In total, Stephanie pumped and donated over 5,000 ounces of breast milk. Over 3,000 went to the milk bank at St. Luke’s in Kansas, where her milk was processed and distributed to NICUs. The remainder went to a local family we found who had a son who was struggling to gain weight and could only take dairy-free breast milk, which is what we had.
Adam says that the experience of pumping and donating breastmilk was healing for both of them.
“Though I didn’t actually do any of the hard work, I did wash pump parts any time I was home from work, helped out with caring for our three kids (7, 6, and 4), and tried to help out with whatever chores I could around the house,” he adds.
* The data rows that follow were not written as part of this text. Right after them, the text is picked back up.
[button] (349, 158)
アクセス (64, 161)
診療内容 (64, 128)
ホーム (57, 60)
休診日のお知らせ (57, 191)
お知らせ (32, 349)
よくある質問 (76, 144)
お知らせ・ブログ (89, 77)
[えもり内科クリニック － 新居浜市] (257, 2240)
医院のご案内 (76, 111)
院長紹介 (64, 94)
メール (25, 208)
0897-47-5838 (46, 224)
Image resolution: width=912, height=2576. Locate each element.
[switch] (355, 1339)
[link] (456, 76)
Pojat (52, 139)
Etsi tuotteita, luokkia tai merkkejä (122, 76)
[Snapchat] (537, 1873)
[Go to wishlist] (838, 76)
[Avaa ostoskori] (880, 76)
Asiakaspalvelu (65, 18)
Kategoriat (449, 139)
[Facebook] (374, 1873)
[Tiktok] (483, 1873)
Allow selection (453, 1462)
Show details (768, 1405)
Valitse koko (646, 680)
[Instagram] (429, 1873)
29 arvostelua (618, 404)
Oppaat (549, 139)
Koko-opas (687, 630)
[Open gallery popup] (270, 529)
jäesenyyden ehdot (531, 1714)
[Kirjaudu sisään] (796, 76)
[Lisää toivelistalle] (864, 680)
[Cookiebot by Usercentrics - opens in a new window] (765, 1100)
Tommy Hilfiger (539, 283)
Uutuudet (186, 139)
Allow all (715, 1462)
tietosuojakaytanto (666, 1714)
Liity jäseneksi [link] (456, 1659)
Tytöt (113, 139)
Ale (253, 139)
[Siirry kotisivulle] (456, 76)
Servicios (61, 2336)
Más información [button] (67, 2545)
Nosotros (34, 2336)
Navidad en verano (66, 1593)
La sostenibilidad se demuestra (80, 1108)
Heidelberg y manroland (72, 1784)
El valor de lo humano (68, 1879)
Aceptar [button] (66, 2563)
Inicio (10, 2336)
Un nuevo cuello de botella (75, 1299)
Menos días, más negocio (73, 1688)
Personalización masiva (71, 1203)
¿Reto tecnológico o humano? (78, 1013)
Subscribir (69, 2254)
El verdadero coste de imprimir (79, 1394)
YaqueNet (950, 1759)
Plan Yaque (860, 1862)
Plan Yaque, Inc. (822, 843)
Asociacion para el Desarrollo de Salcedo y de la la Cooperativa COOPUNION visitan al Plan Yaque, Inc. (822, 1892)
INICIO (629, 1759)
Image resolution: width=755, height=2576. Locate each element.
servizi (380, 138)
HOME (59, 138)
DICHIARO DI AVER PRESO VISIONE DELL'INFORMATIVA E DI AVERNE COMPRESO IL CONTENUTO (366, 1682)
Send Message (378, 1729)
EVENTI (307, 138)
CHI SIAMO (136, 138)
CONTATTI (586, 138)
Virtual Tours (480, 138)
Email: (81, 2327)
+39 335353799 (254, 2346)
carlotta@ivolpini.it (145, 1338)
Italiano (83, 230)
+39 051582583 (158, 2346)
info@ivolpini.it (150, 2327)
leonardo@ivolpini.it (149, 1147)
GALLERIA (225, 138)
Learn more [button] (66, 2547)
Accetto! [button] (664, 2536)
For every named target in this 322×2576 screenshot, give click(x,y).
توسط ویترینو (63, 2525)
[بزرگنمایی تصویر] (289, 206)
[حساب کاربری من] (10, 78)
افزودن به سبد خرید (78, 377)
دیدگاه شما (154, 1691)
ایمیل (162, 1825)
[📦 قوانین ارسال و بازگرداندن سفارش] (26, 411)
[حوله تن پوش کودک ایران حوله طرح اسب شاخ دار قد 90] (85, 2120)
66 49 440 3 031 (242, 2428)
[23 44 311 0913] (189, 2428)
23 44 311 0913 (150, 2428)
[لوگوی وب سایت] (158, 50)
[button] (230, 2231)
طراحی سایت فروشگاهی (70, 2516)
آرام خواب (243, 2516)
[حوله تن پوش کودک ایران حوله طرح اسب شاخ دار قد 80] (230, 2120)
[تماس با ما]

“Despite the fact that we did lose a child in what some would view a heartbreaking way, we have come closer together through the experience, and I believe that pumping is a big part of that. It helped us to feel as though her life, which definitely changed ours, was changing the lives of others in big, meaningful ways as well.”
What a beautiful thing to do at such a tragic time. Thank you so much for sharing your incredible story with us, Adam and Stephanie.